Without revealing too much, two of the biggest rows I have had with O sprang from conflict situations he found himself in, both relating to his beloved football.
And boy were they big … my normal charming blond-haired delight of a boy became a snot-bubbling, F-ing and blinding dervish.
And me struggling to be calm, to contain this rage, but gripped by fear, feelings of utter inadequacy and against-all-the-text-books ANGER.
Interestingly both rows were not over the actual incidents themselves.
They erupted over my efforts the following day to bring up what had happened to help him work through dealing better with the emotions that had been unleashed in him.
He did not want to talk about them: they were over: internalised, dealt with, and HE HAD MOVED ON.
It’s what he does, you see. What he has always done.
When he was in primary school, himself and his sister went there by mini-bus, as the school was four miles away. We found out a couple of the older boys had been picking on him for some time.
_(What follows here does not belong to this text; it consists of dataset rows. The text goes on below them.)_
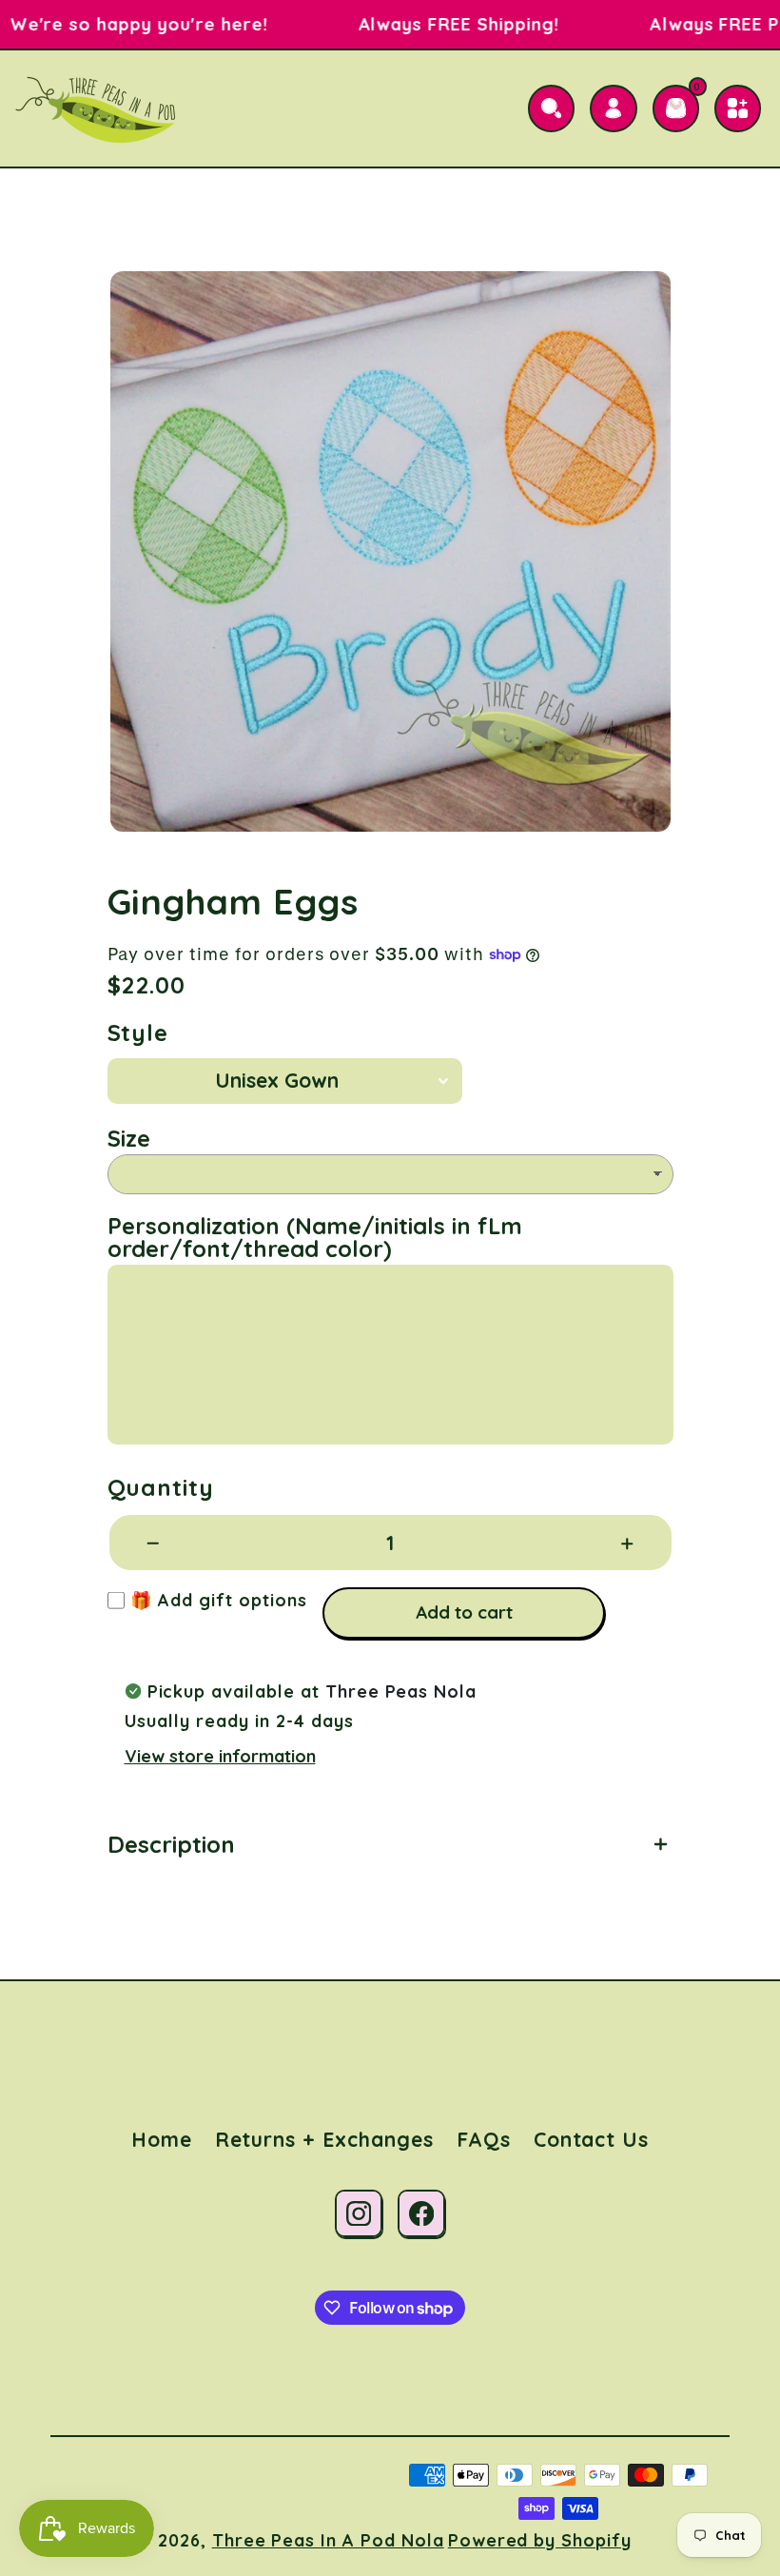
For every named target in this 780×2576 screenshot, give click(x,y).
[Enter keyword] (551, 108)
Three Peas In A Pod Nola (328, 2540)
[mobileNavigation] (737, 108)
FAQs (484, 2139)
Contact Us (592, 2139)
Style (138, 1032)
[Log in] (613, 108)
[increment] (627, 1542)
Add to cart (464, 1612)
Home (161, 2139)
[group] (390, 551)
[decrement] (153, 1542)
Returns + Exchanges (324, 2139)
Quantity (161, 1487)
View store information (220, 1756)
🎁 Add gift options (216, 1600)
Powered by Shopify (540, 2540)
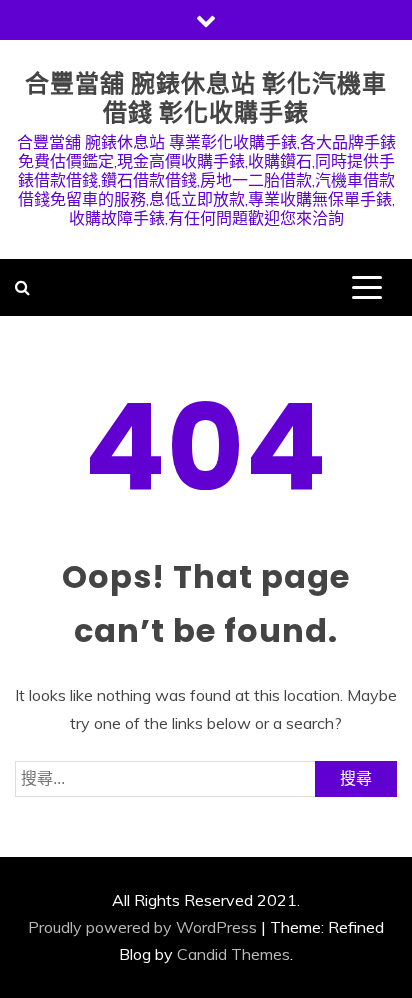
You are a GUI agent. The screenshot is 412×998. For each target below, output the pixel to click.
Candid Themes (233, 954)
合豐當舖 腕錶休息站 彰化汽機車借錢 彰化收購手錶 (206, 98)
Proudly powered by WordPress (142, 927)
Normal school-kid slagging, but bad enough for other kids to remark on it and for it to be ultimately brought to our attention. And to the school’s.
He had never said a word. The school got involved now and it was all handled very well.
The Mom of one of the kids told us what her boy and told her: ‘O doesn’t mind it, he never says anything, He doesn’t get upset.’
Which ‘insight’ reached right in and squeezed my heart and just scared me so.
Classic stuff, I thought, doesn’t express … files it all away
(… UNTIL ONE DAY HE EXPLODES … HURTS SOMEONE … HURTS HIMSELF … COMMITS SUI …)
So the choice, it seemed, is to leave him alone, let him work it out, in his own way, or intervene and help him put a name on all those powerful forces buffeting him in such situations, and having tamed them in the naming maybe, help him to deal with them in a healthier way. Talk to someone.
The second row, in particular, was like going cold turkey with a junkie. He roared, abused and generally let loose … it was The Exorcist meets Dr Phil. Well, a pretty unconvincing Dr Phil. Hoping my bumbling sincerity would overcome the inadequacies of my actual words.
When the emotional stuff subsided we talked about what had happened, how, as your parents, Mom and Dad have to know that you are all right, and that you will come to us if something is really bothering you.
All was calm and he agreed. It was easy to agree now, after the storm.
But knowing, as his Dad, he was filing this experience away too, moving on.
But this is important too: O has his own way of coping in stressful situations. This filing away, moving on, is actually very powerful.
Part of all this is me voicing my fears that his way is ultimately damaging, that he might explode one day. My fears. Maybe he won’t. Maybe he’s got this.
Maybe his methods are getting more sophisticated.
For now, let me say that O had his own take on the swinging off the door incident in school.
He reckoned it was no big deal, and he told me, that while the form teacher is lovely, she was overreacting and he just said nothing, let her have her say. Filed it way and moved on.
Ultimately, I have to trust that O can handle these situations, deal with all the swirling, whirling emotions, file the experience away and, yes, move on.